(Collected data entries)
BEGIN

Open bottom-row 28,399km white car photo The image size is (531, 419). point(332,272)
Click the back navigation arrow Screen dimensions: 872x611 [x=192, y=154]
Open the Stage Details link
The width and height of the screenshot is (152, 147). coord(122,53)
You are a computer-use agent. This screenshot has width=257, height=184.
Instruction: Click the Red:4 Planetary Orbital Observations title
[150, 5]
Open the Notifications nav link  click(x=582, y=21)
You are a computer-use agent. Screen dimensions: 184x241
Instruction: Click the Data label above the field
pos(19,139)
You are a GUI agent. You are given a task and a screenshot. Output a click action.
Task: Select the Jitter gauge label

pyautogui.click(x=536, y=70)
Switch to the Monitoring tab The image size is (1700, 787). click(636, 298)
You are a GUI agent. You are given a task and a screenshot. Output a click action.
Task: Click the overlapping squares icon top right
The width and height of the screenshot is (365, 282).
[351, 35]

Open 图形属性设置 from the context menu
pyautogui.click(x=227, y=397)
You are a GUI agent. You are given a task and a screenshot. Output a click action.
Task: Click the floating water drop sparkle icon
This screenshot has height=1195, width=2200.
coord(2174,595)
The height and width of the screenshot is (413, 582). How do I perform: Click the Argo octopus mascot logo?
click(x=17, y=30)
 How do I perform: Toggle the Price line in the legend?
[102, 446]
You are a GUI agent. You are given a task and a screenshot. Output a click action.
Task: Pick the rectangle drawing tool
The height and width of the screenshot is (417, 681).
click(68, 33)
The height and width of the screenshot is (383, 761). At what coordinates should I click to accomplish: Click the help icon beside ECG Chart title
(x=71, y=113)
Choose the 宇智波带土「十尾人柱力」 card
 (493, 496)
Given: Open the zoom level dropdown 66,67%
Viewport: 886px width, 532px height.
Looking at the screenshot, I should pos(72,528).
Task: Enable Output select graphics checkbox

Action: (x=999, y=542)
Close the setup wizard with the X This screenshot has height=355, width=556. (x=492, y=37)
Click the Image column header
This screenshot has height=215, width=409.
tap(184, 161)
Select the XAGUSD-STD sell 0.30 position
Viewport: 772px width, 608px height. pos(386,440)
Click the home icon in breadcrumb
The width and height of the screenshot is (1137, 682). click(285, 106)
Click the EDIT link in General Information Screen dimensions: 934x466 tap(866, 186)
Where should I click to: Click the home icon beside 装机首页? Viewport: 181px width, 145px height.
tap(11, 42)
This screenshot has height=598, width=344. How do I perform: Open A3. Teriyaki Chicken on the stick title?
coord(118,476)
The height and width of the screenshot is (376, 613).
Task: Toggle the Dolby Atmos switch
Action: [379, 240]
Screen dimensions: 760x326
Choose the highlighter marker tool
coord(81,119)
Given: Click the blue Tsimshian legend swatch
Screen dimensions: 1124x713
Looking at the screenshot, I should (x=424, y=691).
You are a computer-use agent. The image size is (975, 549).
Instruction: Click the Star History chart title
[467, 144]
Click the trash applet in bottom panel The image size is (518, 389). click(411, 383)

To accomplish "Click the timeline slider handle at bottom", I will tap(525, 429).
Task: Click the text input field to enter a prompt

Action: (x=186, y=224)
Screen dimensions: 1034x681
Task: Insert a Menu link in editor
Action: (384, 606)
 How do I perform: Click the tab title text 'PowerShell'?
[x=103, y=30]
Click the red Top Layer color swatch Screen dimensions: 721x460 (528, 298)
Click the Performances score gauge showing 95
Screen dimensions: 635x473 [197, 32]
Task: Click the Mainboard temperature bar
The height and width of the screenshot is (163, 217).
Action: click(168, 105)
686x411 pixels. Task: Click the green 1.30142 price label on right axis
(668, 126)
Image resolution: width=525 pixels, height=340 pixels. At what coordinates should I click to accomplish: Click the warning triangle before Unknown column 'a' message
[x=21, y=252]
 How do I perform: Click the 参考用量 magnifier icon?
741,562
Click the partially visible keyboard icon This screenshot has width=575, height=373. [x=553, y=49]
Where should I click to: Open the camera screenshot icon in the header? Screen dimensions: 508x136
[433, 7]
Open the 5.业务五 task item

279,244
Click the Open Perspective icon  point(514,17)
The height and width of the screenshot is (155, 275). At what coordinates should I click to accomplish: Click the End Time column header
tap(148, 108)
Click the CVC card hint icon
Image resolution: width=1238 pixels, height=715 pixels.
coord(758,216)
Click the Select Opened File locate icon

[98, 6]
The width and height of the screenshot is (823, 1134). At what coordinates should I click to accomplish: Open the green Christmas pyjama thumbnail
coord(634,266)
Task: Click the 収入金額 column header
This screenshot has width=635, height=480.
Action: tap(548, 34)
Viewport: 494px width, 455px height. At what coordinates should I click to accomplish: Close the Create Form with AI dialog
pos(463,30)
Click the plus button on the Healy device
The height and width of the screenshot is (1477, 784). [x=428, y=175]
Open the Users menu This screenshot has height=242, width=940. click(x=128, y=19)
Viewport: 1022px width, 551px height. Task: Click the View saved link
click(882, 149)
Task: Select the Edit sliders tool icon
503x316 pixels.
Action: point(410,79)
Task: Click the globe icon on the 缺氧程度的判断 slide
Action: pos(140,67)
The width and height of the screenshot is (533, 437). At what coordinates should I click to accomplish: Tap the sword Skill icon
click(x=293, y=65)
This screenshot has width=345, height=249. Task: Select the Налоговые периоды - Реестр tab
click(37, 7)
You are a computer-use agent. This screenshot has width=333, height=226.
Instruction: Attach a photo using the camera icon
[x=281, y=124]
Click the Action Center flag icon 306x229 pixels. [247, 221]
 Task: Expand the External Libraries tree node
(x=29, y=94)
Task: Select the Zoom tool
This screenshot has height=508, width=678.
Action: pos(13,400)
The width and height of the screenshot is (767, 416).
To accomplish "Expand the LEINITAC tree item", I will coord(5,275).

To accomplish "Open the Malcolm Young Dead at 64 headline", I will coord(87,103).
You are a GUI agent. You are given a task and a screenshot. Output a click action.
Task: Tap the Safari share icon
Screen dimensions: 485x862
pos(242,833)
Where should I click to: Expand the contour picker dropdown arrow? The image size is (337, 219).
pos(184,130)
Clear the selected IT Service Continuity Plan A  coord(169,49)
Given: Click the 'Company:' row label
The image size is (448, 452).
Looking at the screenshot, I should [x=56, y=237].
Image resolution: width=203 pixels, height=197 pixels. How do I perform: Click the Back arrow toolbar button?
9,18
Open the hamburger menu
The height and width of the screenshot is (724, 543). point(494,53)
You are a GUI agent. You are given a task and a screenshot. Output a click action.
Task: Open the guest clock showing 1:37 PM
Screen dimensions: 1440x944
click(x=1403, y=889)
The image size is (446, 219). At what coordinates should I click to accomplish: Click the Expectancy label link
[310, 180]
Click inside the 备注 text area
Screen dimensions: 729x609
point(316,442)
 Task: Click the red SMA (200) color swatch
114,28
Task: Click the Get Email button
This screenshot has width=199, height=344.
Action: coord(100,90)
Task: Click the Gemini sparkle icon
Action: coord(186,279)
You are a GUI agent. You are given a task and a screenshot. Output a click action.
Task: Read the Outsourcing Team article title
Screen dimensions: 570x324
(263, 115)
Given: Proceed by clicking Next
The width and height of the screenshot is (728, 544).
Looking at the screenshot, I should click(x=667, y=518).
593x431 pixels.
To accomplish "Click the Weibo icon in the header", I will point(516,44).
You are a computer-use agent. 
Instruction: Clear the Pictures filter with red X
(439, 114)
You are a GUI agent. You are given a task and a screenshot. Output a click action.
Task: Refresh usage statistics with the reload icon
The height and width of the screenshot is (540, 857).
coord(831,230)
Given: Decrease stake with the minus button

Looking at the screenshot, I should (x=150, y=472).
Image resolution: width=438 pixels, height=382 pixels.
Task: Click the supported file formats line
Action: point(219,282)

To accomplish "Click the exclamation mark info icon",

END

*REQUIREMENT*.
Every entry is to be repeated exactly as it stands.

*SOLVED EXERCISE*.
Open bottom-row 28,399km white car photo The image size is (531, 419). point(332,272)
Click the back navigation arrow Screen dimensions: 872x611 [x=192, y=154]
Open the Stage Details link
The width and height of the screenshot is (152, 147). coord(122,53)
You are a computer-use agent. This screenshot has width=257, height=184.
Instruction: Click the Red:4 Planetary Orbital Observations title
[150, 5]
Open the Notifications nav link  click(x=582, y=21)
You are a computer-use agent. Screen dimensions: 184x241
Instruction: Click the Data label above the field
pos(19,139)
You are a GUI agent. You are given a task and a screenshot. Output a click action.
Task: Select the Jitter gauge label

pyautogui.click(x=536, y=70)
Switch to the Monitoring tab The image size is (1700, 787). click(636, 298)
You are a GUI agent. You are given a task and a screenshot. Output a click action.
Task: Click the overlapping squares icon top right
The width and height of the screenshot is (365, 282).
[351, 35]

Open 图形属性设置 from the context menu
pyautogui.click(x=227, y=397)
You are a GUI agent. You are given a task and a screenshot. Output a click action.
Task: Click the floating water drop sparkle icon
This screenshot has height=1195, width=2200.
coord(2174,595)
The height and width of the screenshot is (413, 582). How do I perform: Click the Argo octopus mascot logo?
click(x=17, y=30)
 How do I perform: Toggle the Price line in the legend?
[102, 446]
You are a GUI agent. You are given a task and a screenshot. Output a click action.
Task: Pick the rectangle drawing tool
The height and width of the screenshot is (417, 681).
click(68, 33)
The height and width of the screenshot is (383, 761). At what coordinates should I click to accomplish: Click the help icon beside ECG Chart title
(x=71, y=113)
Choose the 宇智波带土「十尾人柱力」 card
 (493, 496)
Given: Open the zoom level dropdown 66,67%
Viewport: 886px width, 532px height.
Looking at the screenshot, I should pos(72,528).
Task: Enable Output select graphics checkbox

Action: (x=999, y=542)
Close the setup wizard with the X This screenshot has height=355, width=556. (x=492, y=37)
Click the Image column header
This screenshot has height=215, width=409.
tap(184, 161)
Select the XAGUSD-STD sell 0.30 position
Viewport: 772px width, 608px height. pos(386,440)
Click the home icon in breadcrumb
The width and height of the screenshot is (1137, 682). click(285, 106)
Click the EDIT link in General Information Screen dimensions: 934x466 tap(866, 186)
Where should I click to: Click the home icon beside 装机首页? Viewport: 181px width, 145px height.
tap(11, 42)
This screenshot has height=598, width=344. How do I perform: Open A3. Teriyaki Chicken on the stick title?
coord(118,476)
The height and width of the screenshot is (376, 613).
Task: Toggle the Dolby Atmos switch
Action: [379, 240]
Screen dimensions: 760x326
Choose the highlighter marker tool
coord(81,119)
Given: Click the blue Tsimshian legend swatch
Screen dimensions: 1124x713
Looking at the screenshot, I should (x=424, y=691).
You are a computer-use agent. The image size is (975, 549).
Instruction: Click the Star History chart title
[467, 144]
Click the trash applet in bottom panel The image size is (518, 389). click(411, 383)

To accomplish "Click the timeline slider handle at bottom", I will tap(525, 429).
Task: Click the text input field to enter a prompt

Action: (x=186, y=224)
Screen dimensions: 1034x681
Task: Insert a Menu link in editor
Action: (384, 606)
 How do I perform: Click the tab title text 'PowerShell'?
[x=103, y=30]
Click the red Top Layer color swatch Screen dimensions: 721x460 (528, 298)
Click the Performances score gauge showing 95
Screen dimensions: 635x473 [197, 32]
Task: Click the Mainboard temperature bar
The height and width of the screenshot is (163, 217).
Action: click(168, 105)
686x411 pixels. Task: Click the green 1.30142 price label on right axis
(668, 126)
Image resolution: width=525 pixels, height=340 pixels. At what coordinates should I click to accomplish: Click the warning triangle before Unknown column 'a' message
[x=21, y=252]
 How do I perform: Click the 参考用量 magnifier icon?
741,562
Click the partially visible keyboard icon This screenshot has width=575, height=373. [x=553, y=49]
Where should I click to: Open the camera screenshot icon in the header? Screen dimensions: 508x136
[433, 7]
Open the 5.业务五 task item

279,244
Click the Open Perspective icon  point(514,17)
The height and width of the screenshot is (155, 275). At what coordinates should I click to accomplish: Click the End Time column header
tap(148, 108)
Click the CVC card hint icon
Image resolution: width=1238 pixels, height=715 pixels.
coord(758,216)
Click the Select Opened File locate icon

[98, 6]
The width and height of the screenshot is (823, 1134). At what coordinates should I click to accomplish: Open the green Christmas pyjama thumbnail
coord(634,266)
Task: Click the 収入金額 column header
This screenshot has width=635, height=480.
Action: tap(548, 34)
Viewport: 494px width, 455px height. At what coordinates should I click to accomplish: Close the Create Form with AI dialog
pos(463,30)
Click the plus button on the Healy device
The height and width of the screenshot is (1477, 784). [x=428, y=175]
Open the Users menu This screenshot has height=242, width=940. click(x=128, y=19)
Viewport: 1022px width, 551px height. Task: Click the View saved link
click(882, 149)
Task: Select the Edit sliders tool icon
503x316 pixels.
Action: point(410,79)
Task: Click the globe icon on the 缺氧程度的判断 slide
Action: pos(140,67)
The width and height of the screenshot is (533, 437). At what coordinates should I click to accomplish: Tap the sword Skill icon
click(x=293, y=65)
This screenshot has width=345, height=249. Task: Select the Налоговые периоды - Реестр tab
click(37, 7)
You are a computer-use agent. This screenshot has width=333, height=226.
Instruction: Attach a photo using the camera icon
[x=281, y=124]
Click the Action Center flag icon 306x229 pixels. [247, 221]
 Task: Expand the External Libraries tree node
(x=29, y=94)
Task: Select the Zoom tool
This screenshot has height=508, width=678.
Action: pos(13,400)
The width and height of the screenshot is (767, 416).
To accomplish "Expand the LEINITAC tree item", I will coord(5,275).

To accomplish "Open the Malcolm Young Dead at 64 headline", I will coord(87,103).
You are a GUI agent. You are given a task and a screenshot. Output a click action.
Task: Tap the Safari share icon
Screen dimensions: 485x862
pos(242,833)
Where should I click to: Expand the contour picker dropdown arrow? The image size is (337, 219).
pos(184,130)
Clear the selected IT Service Continuity Plan A  coord(169,49)
Given: Click the 'Company:' row label
The image size is (448, 452).
Looking at the screenshot, I should [x=56, y=237].
Image resolution: width=203 pixels, height=197 pixels. How do I perform: Click the Back arrow toolbar button?
9,18
Open the hamburger menu
The height and width of the screenshot is (724, 543). point(494,53)
You are a GUI agent. You are given a task and a screenshot. Output a click action.
Task: Open the guest clock showing 1:37 PM
Screen dimensions: 1440x944
click(x=1403, y=889)
The image size is (446, 219). At what coordinates should I click to accomplish: Click the Expectancy label link
[310, 180]
Click inside the 备注 text area
Screen dimensions: 729x609
point(316,442)
 Task: Click the red SMA (200) color swatch
114,28
Task: Click the Get Email button
This screenshot has width=199, height=344.
Action: coord(100,90)
Task: Click the Gemini sparkle icon
Action: coord(186,279)
You are a GUI agent. You are given a task and a screenshot. Output a click action.
Task: Read the Outsourcing Team article title
Screen dimensions: 570x324
(263, 115)
Given: Proceed by clicking Next
The width and height of the screenshot is (728, 544).
Looking at the screenshot, I should click(x=667, y=518).
593x431 pixels.
To accomplish "Click the Weibo icon in the header", I will point(516,44).
You are a computer-use agent. 
Instruction: Clear the Pictures filter with red X
(439, 114)
You are a GUI agent. You are given a task and a screenshot. Output a click action.
Task: Refresh usage statistics with the reload icon
The height and width of the screenshot is (540, 857).
coord(831,230)
Given: Decrease stake with the minus button

Looking at the screenshot, I should (x=150, y=472).
Image resolution: width=438 pixels, height=382 pixels.
Task: Click the supported file formats line
Action: point(219,282)

To accomplish "Click the exclamation mark info icon",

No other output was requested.